From simple supervision to strategic linchpin
A credit manager's field of work used to be relatively manageable. Most companies knew their customers personally and did business within a limited region. Checking creditworthiness was often straightforward and based on personal trust and local reputation. The credit manager had mainly an executive role: assessing creditworthiness, monitoring payment of invoices and, if necessary, sending reminders or issuing telephone reminders for overdue payments.
In doing so, there was a certain tension between sales departments and finance staff. A tension that in many companies even today has not been completely swept away. Whereas salespeople came in excited with new orders and sales contracts, credit managers often had to temper the revelry because some customers were simply not creditworthy enough. This regularly led to internal conflicts where sales and finance were diametrically opposed, like two camps with opposing interests.
The new challenges: fraud and compliance
Today, practice looks very different. A credit check remains important, but credit management has now become an essential part of strategic business operations. Or at least it would look nice on paper.
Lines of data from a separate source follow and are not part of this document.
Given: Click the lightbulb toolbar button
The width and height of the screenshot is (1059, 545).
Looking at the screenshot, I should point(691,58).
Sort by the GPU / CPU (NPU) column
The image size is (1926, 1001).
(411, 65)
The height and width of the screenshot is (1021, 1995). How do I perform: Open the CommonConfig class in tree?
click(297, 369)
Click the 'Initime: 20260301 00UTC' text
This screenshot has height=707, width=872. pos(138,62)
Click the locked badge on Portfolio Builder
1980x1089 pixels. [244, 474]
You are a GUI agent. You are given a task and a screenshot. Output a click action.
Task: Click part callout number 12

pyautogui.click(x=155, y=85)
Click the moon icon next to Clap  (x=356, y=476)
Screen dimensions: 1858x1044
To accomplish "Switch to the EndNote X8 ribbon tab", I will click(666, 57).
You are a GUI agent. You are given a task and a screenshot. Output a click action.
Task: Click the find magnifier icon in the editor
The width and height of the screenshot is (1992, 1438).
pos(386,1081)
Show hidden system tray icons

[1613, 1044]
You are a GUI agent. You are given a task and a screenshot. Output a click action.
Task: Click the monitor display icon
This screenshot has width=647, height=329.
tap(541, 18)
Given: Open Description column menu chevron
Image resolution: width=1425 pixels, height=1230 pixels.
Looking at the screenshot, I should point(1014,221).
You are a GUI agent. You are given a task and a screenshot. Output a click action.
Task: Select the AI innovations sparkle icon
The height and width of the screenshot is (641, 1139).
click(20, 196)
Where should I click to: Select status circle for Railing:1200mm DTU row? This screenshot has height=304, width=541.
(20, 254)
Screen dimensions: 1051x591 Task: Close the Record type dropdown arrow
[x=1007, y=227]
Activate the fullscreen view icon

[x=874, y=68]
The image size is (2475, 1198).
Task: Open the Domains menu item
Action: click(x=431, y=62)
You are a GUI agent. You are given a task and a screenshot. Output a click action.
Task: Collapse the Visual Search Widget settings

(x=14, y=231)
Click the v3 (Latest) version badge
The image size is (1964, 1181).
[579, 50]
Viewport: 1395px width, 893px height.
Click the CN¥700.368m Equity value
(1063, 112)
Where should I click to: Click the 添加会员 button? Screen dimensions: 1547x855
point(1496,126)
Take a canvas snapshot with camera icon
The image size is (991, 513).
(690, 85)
In any case, the role of credit manager involves much more than just credit monitoring. Modern credit managers play an active role in improving profitability, optimising sales processes and managing multiple risks.
One of the most important new responsibilities is fraud prevention. Fraud today is a growing problem that any business, regardless of size, can face. Fraudsters use sophisticated techniques to bypass traditional credit controls and often manage to artificially improve their financial health to appear creditworthy. Credit managers must therefore be alert and constantly adjust their control mechanisms.
In addition, compliance occupies an increasingly prominent place within credit management. Large companies in particular are obliged by strict legislation to monitor their customers and suppliers for issues such as money laundering, terrorist financing, undeclared work and corruption. But smaller companies also have every interest in carefully checking who they do business with, to avoid reputational damage by dealing with dubious parties.
Shock resilience and long-term thinking
Another crucial concern is shock resilience. Credit managers today should also think about the long term and consider the possibility of economic shocks and unexpected events. This requires in-depth analysis and scenario thinking: how well is a company able to withstand future crises, political changes or disruptions in the market? As a result, risk management is no longer limited to the short term but becomes a strategic exercise that also concerns the highest levels within the organisation.
Cooperation with commercial teams
Supporting commercial teams has also become part of the credit manager's remit. Why spend time and energy on unhealthy prospects? By steering sales teams towards creditworthy prospects, together they maximise the return on sales efforts. Instead of conflict, today, we see more and more collaboration between finance and sales, with shared goals of growth and profitability at the centre.
The credit manager at the table in strategic decision-making
In larger organisations - where a compliance manager or an ESG officer is often appointed - these tasks may not all end up on the credit manager's plate. But to fill the new, more comprehensive role successfully, credit managers need to step out of their comfort zone and be more closely involved in strategic decision-making. Ideally, they should report directly to the CEO or be part of the management team so that they can assume their broader responsibilities and better contribute to the sustainable growth of their company.
Although this strategic interpretation is far from being integrated in every company, the modern credit manager can clearly play a key role in securing continuity, managing risks and driving commercial performance.